[Job]
Reproduce all of the data below line for line, without changing a single character.

------ Information given

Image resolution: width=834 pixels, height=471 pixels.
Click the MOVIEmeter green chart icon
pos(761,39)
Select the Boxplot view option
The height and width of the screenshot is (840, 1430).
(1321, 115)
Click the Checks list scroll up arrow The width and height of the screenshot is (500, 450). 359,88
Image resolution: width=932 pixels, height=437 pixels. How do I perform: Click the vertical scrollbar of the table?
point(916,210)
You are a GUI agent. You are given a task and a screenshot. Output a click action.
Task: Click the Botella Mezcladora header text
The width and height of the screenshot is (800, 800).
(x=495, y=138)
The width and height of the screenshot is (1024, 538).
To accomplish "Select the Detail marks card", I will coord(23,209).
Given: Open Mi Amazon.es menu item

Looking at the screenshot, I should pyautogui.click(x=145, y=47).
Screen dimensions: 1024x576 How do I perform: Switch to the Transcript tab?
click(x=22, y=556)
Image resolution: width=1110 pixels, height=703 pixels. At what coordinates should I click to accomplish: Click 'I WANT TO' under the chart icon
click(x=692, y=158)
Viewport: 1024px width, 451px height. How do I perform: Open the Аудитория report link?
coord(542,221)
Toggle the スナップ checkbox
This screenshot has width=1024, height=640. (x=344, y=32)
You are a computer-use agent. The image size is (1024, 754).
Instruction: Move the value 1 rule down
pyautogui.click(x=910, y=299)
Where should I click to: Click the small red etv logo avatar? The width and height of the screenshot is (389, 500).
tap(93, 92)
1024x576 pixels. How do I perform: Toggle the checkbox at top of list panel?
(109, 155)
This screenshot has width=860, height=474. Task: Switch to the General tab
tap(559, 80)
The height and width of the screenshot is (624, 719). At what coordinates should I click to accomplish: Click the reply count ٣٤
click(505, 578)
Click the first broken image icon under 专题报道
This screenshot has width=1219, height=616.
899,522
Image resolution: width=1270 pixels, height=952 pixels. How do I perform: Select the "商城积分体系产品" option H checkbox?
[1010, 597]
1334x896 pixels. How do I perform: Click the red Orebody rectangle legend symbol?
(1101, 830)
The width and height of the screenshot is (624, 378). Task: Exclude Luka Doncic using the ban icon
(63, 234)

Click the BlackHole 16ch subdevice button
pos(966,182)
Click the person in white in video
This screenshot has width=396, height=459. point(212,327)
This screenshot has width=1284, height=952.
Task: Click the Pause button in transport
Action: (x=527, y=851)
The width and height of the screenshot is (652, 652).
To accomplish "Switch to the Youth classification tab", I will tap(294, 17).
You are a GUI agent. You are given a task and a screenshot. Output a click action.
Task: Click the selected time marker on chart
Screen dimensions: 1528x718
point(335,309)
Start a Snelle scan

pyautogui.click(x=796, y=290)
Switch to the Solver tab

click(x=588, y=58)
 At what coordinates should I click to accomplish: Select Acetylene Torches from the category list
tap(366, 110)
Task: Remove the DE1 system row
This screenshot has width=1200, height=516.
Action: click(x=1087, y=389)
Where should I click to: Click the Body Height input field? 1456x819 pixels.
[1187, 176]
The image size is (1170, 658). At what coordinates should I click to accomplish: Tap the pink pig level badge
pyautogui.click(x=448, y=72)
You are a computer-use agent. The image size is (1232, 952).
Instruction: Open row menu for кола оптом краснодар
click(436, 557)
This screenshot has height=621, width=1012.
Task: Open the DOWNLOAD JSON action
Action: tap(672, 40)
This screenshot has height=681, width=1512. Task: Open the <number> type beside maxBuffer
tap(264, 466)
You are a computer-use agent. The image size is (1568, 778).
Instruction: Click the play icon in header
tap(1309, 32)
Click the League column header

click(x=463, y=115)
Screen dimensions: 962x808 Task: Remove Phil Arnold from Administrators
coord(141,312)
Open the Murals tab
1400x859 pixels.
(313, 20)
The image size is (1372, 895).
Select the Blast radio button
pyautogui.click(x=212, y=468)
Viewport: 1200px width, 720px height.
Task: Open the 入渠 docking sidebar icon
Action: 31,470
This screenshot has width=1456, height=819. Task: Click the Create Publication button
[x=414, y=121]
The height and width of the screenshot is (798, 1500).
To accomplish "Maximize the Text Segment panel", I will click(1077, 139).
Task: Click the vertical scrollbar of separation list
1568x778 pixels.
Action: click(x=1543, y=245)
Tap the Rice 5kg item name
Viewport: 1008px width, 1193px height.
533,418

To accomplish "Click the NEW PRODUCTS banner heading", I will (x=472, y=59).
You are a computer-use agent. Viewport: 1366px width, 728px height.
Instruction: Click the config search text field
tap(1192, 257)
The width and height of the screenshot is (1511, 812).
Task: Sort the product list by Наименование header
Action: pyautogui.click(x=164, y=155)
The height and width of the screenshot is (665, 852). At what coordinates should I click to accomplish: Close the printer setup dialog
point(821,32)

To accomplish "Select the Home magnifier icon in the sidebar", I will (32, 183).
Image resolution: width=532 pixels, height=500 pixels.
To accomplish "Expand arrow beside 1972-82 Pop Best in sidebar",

------------

[Answer to the exercise]
Image resolution: width=834 pixels, height=471 pixels.
Click the MOVIEmeter green chart icon
pos(761,39)
Select the Boxplot view option
The height and width of the screenshot is (840, 1430).
(1321, 115)
Click the Checks list scroll up arrow The width and height of the screenshot is (500, 450). 359,88
Image resolution: width=932 pixels, height=437 pixels. How do I perform: Click the vertical scrollbar of the table?
point(916,210)
You are a GUI agent. You are given a task and a screenshot. Output a click action.
Task: Click the Botella Mezcladora header text
The width and height of the screenshot is (800, 800).
(x=495, y=138)
The width and height of the screenshot is (1024, 538).
To accomplish "Select the Detail marks card", I will coord(23,209).
Given: Open Mi Amazon.es menu item

Looking at the screenshot, I should pyautogui.click(x=145, y=47).
Screen dimensions: 1024x576 How do I perform: Switch to the Transcript tab?
click(x=22, y=556)
Image resolution: width=1110 pixels, height=703 pixels. At what coordinates should I click to accomplish: Click 'I WANT TO' under the chart icon
click(x=692, y=158)
Viewport: 1024px width, 451px height. How do I perform: Open the Аудитория report link?
coord(542,221)
Toggle the スナップ checkbox
This screenshot has width=1024, height=640. (x=344, y=32)
You are a computer-use agent. The image size is (1024, 754).
Instruction: Move the value 1 rule down
pyautogui.click(x=910, y=299)
Where should I click to: Click the small red etv logo avatar? The width and height of the screenshot is (389, 500).
tap(93, 92)
1024x576 pixels. How do I perform: Toggle the checkbox at top of list panel?
(109, 155)
This screenshot has width=860, height=474. Task: Switch to the General tab
tap(559, 80)
The height and width of the screenshot is (624, 719). At what coordinates should I click to accomplish: Click the reply count ٣٤
click(505, 578)
Click the first broken image icon under 专题报道
This screenshot has width=1219, height=616.
899,522
Image resolution: width=1270 pixels, height=952 pixels. How do I perform: Select the "商城积分体系产品" option H checkbox?
[1010, 597]
1334x896 pixels. How do I perform: Click the red Orebody rectangle legend symbol?
(1101, 830)
The width and height of the screenshot is (624, 378). Task: Exclude Luka Doncic using the ban icon
(63, 234)

Click the BlackHole 16ch subdevice button
pos(966,182)
Click the person in white in video
This screenshot has width=396, height=459. point(212,327)
This screenshot has width=1284, height=952.
Task: Click the Pause button in transport
Action: (x=527, y=851)
The width and height of the screenshot is (652, 652).
To accomplish "Switch to the Youth classification tab", I will tap(294, 17).
You are a GUI agent. You are given a task and a screenshot. Output a click action.
Task: Click the selected time marker on chart
Screen dimensions: 1528x718
point(335,309)
Start a Snelle scan

pyautogui.click(x=796, y=290)
Switch to the Solver tab

click(x=588, y=58)
 At what coordinates should I click to accomplish: Select Acetylene Torches from the category list
tap(366, 110)
Task: Remove the DE1 system row
This screenshot has width=1200, height=516.
Action: click(x=1087, y=389)
Where should I click to: Click the Body Height input field? 1456x819 pixels.
[1187, 176]
The image size is (1170, 658). At what coordinates should I click to accomplish: Tap the pink pig level badge
pyautogui.click(x=448, y=72)
You are a computer-use agent. The image size is (1232, 952).
Instruction: Open row menu for кола оптом краснодар
click(436, 557)
This screenshot has height=621, width=1012.
Task: Open the DOWNLOAD JSON action
Action: tap(672, 40)
This screenshot has height=681, width=1512. Task: Open the <number> type beside maxBuffer
tap(264, 466)
You are a computer-use agent. The image size is (1568, 778).
Instruction: Click the play icon in header
tap(1309, 32)
Click the League column header

click(x=463, y=115)
Screen dimensions: 962x808 Task: Remove Phil Arnold from Administrators
coord(141,312)
Open the Murals tab
1400x859 pixels.
(313, 20)
The image size is (1372, 895).
Select the Blast radio button
pyautogui.click(x=212, y=468)
Viewport: 1200px width, 720px height.
Task: Open the 入渠 docking sidebar icon
Action: 31,470
This screenshot has width=1456, height=819. Task: Click the Create Publication button
[x=414, y=121]
The height and width of the screenshot is (798, 1500).
To accomplish "Maximize the Text Segment panel", I will click(1077, 139).
Task: Click the vertical scrollbar of separation list
1568x778 pixels.
Action: click(x=1543, y=245)
Tap the Rice 5kg item name
Viewport: 1008px width, 1193px height.
533,418

To accomplish "Click the NEW PRODUCTS banner heading", I will (x=472, y=59).
You are a computer-use agent. Viewport: 1366px width, 728px height.
Instruction: Click the config search text field
tap(1192, 257)
The width and height of the screenshot is (1511, 812).
Task: Sort the product list by Наименование header
Action: pyautogui.click(x=164, y=155)
The height and width of the screenshot is (665, 852). At what coordinates should I click to accomplish: Close the printer setup dialog
point(821,32)

To accomplish "Select the Home magnifier icon in the sidebar", I will (32, 183).
Image resolution: width=532 pixels, height=500 pixels.
To accomplish "Expand arrow beside 1972-82 Pop Best in sidebar",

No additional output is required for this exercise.